** Start Information shown **
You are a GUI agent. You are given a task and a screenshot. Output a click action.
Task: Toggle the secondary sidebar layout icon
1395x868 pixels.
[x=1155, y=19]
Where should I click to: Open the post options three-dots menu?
** End Information shown **
** Start Information shown **
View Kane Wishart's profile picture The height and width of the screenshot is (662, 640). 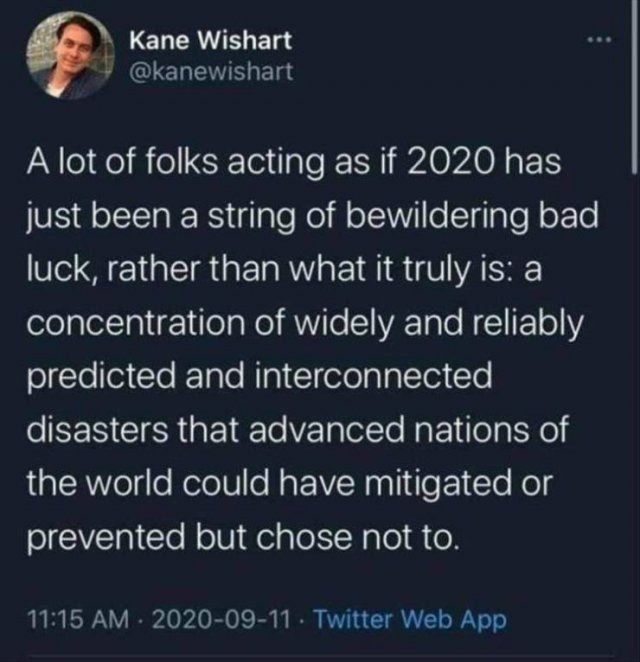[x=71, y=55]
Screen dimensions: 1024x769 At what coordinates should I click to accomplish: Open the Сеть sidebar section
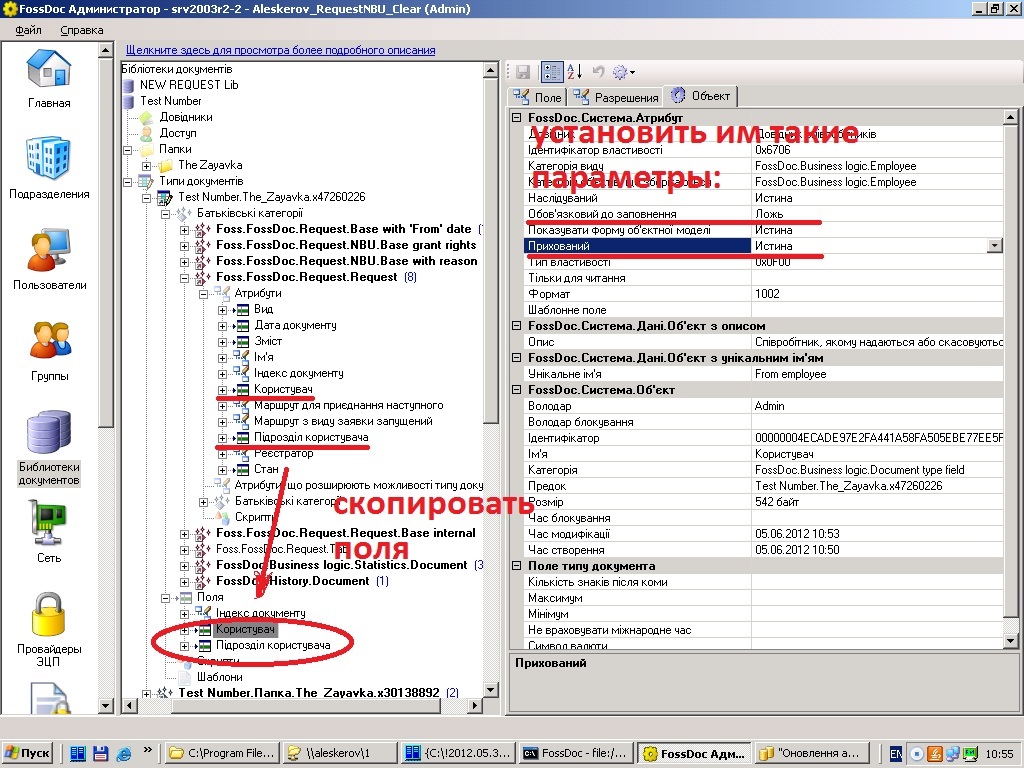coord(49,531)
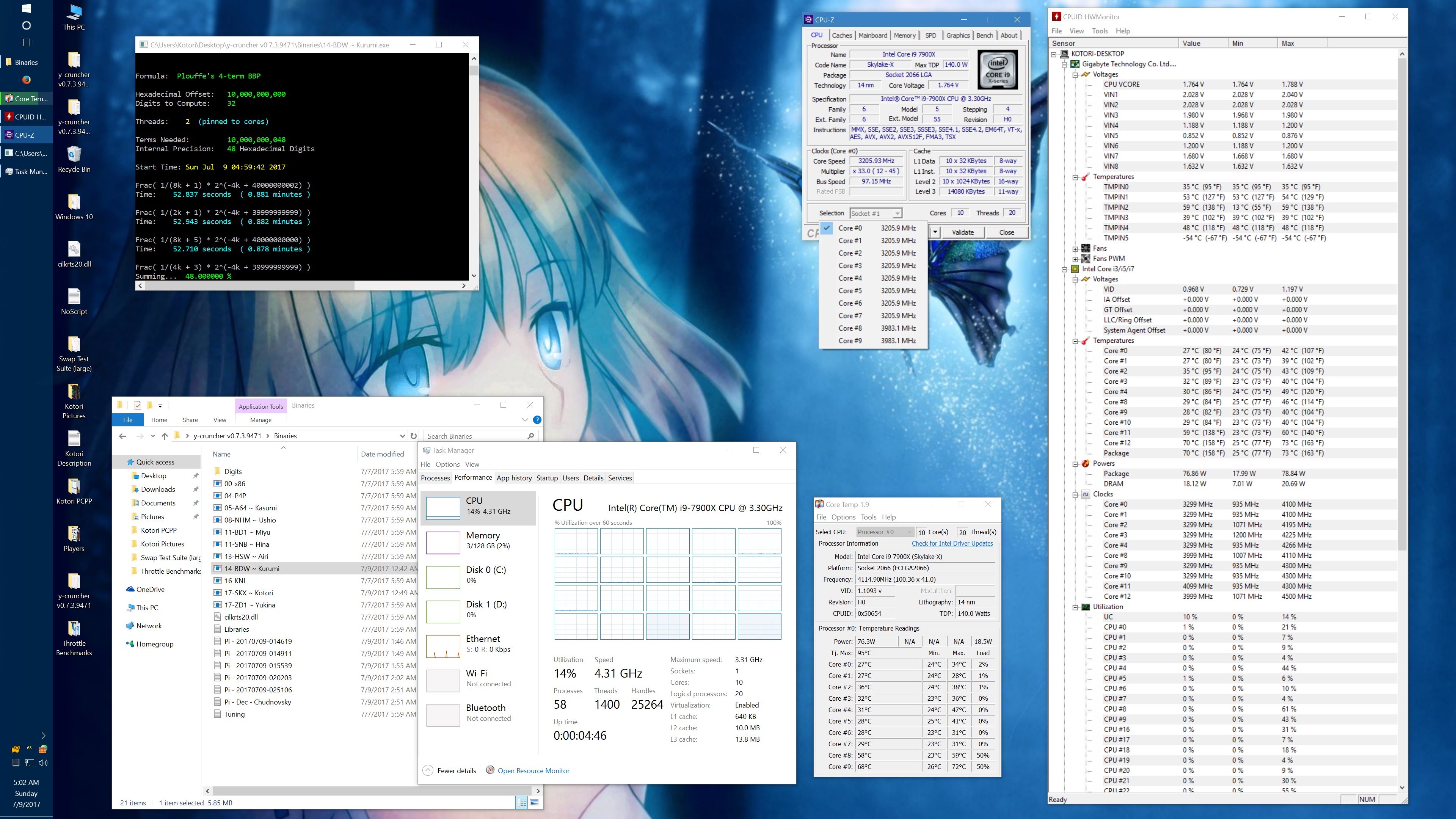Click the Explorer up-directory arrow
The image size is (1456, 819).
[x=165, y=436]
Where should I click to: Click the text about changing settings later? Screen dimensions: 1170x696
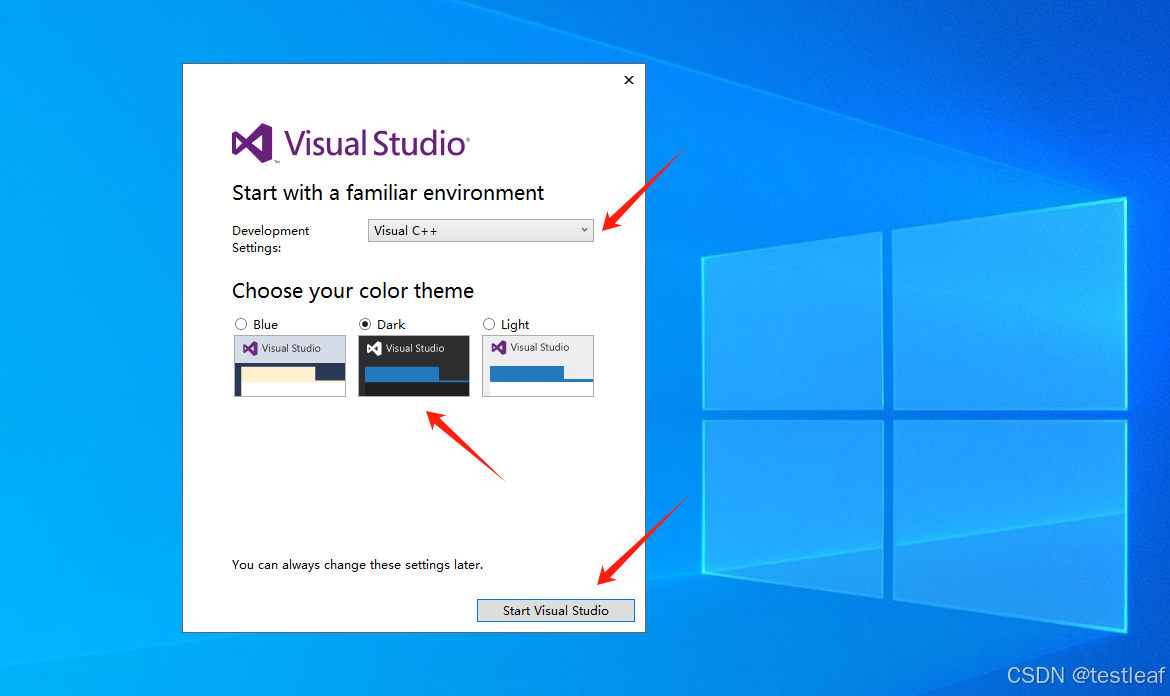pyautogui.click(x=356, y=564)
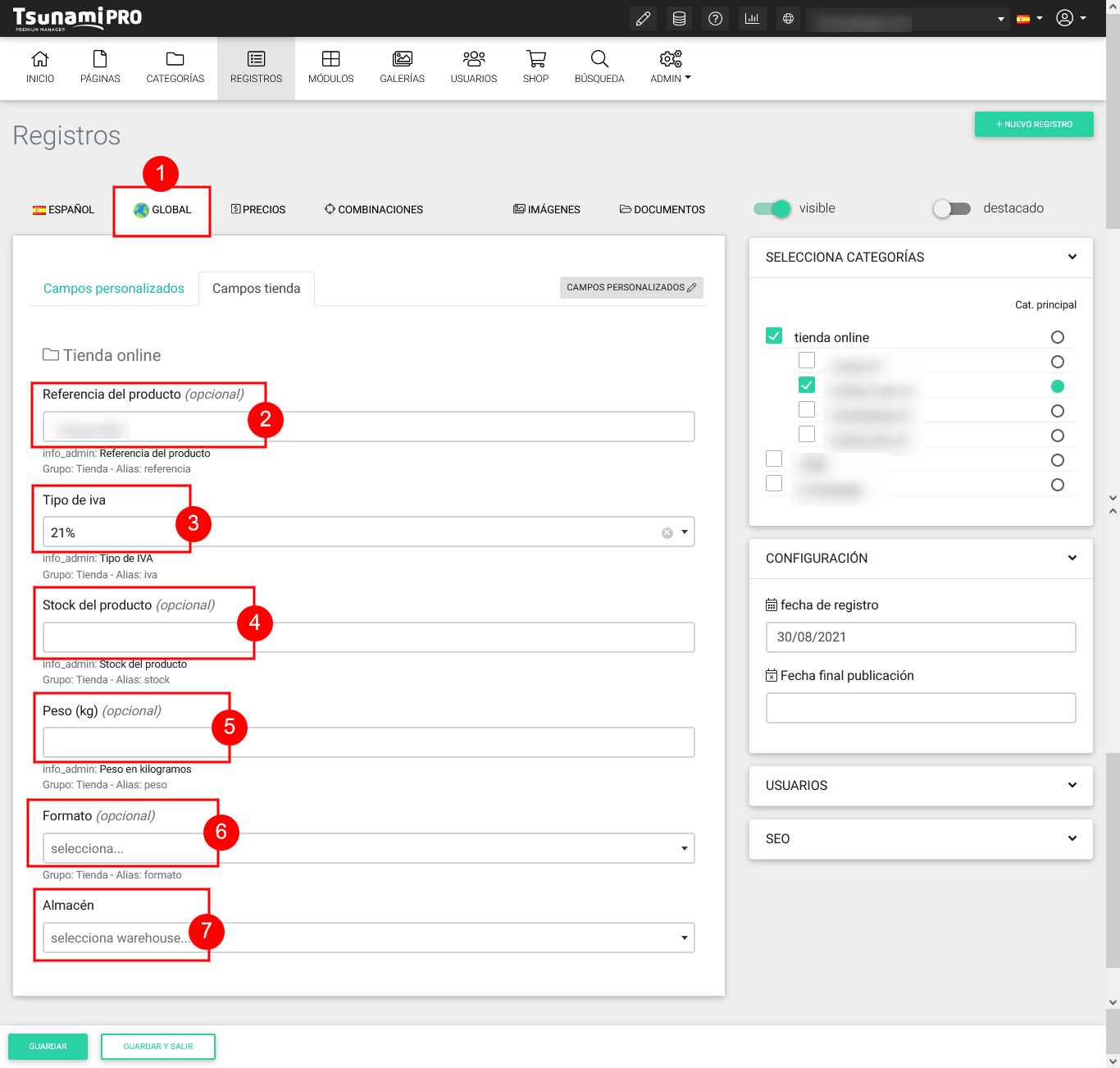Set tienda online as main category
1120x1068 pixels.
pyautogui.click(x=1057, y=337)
** End Information shown **
Format the data as a numbered list, starting at the line that contains "You are a GUI" and ending at the line that contains "Where should I click to: Open", with any blank lines omitted.

1. You are a GUI agent. You are given a task and a screenshot. Output a click action.
2. Task: Toggle the secondary sidebar layout icon
3. 1395x868 pixels.
4. [x=1155, y=19]
5. Where should I click to: Open the post options three-dots menu?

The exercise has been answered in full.